Le gouvernement va s’attaquer aux syndicats pour faciliter leur mise en concurrence
Le gouvernement va s’attaquer aux syndicats pour faciliter leur mise en concurrence © AFP / ERIC CABANIS

Ah, ces syndics…Le catalogue de leurs méfaits est interminable : « il n’est pas joignable », « j’ai laissé 10 messages et il ne rappelle pas », « on attend un devis depuis des mois»… 

Edouard Philippe est décidé à prendre le taureau par les cornes. Il va annoncer demain, à l’occasion des dix ans de l’Autorité de la concurrence, des mesures de trois ordres :

• mieux informer les copropriétaires de la possibilité de changer de syndic

• instaurer des amendes en cas de non-respect du contrat-type : 3 000€ pour une personne physique et 15 000€ pour une personne morale

• favoriser une meilleure comparaison des tarifs

Mais n’était-ce pas déjà l’un des objectifs de la loi Alur votée en 2014 ? 

Effectivement, la loi Alur a imposé un contrat-type identique à tous les syndics. Ce contrat liste précisément les prestations incluses, et surtout la loi a obligé les syndics à réintégrer dans ce contrat de base, un certain nombre de prestations, facturées auparavant en plus. 

Exemple, les photocopies.
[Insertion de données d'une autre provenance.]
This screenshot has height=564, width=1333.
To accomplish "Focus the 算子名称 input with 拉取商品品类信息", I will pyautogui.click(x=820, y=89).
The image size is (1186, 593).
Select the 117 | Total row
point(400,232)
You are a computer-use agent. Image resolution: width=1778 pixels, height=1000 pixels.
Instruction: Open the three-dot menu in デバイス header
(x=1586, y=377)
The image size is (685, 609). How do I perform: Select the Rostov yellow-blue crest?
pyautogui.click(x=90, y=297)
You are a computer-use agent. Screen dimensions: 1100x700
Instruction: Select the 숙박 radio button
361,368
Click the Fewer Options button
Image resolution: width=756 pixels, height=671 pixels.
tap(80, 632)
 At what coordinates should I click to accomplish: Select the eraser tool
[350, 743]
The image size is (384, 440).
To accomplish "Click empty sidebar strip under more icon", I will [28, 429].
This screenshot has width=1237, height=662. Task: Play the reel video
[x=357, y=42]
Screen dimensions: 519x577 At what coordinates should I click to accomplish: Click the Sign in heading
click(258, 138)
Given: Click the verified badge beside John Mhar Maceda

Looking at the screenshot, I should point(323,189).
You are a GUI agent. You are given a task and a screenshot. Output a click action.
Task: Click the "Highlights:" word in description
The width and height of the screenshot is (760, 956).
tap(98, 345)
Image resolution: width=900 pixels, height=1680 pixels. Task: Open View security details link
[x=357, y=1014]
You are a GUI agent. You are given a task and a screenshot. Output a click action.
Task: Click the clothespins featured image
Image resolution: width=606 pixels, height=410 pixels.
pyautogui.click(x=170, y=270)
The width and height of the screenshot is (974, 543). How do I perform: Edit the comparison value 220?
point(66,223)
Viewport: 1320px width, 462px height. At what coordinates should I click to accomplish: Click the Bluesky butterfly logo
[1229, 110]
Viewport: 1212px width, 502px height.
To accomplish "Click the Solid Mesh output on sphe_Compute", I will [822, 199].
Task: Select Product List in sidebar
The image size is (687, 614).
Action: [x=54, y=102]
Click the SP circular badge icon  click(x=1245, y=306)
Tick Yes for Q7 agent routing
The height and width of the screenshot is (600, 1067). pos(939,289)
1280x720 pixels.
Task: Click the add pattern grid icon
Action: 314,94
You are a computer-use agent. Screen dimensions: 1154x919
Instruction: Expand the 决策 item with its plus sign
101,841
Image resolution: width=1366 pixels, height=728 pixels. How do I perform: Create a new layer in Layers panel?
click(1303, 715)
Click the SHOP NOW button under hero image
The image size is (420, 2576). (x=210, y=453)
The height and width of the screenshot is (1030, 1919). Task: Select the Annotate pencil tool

La loi Alur stipule que « l’ensemble des frais de tirage liés à la gestion courante sont comprises dans le forfait ». Et bien certains petits malins rayent cette phrase et remplace par « seront facturées au tarif de 40 centimes l’unité ». 

Selon un contrôle de la DGCCRF, plus de 50% des contrats type présentent une anomalie. 

Mais changer reste malgré tout très compliqué, non ? 

Cela va demander un peu de travail au conseil syndical. D’ailleurs il vaut mieux que tous ses membres soient d’accord pour changer. Il faut y réfléchir six mois avant l’assemblée générale, établir un cahier des charges précis, rencontrer les futurs syndics… 

Et surtout, ne pas organiser l’assemblée générale chez le syndic dont vous n’allez pas renouveler le mandat. Car après l’approbation des comptes, celui-ci est en droit de vous mettre dehors et vous finirez votre AG au café du coin.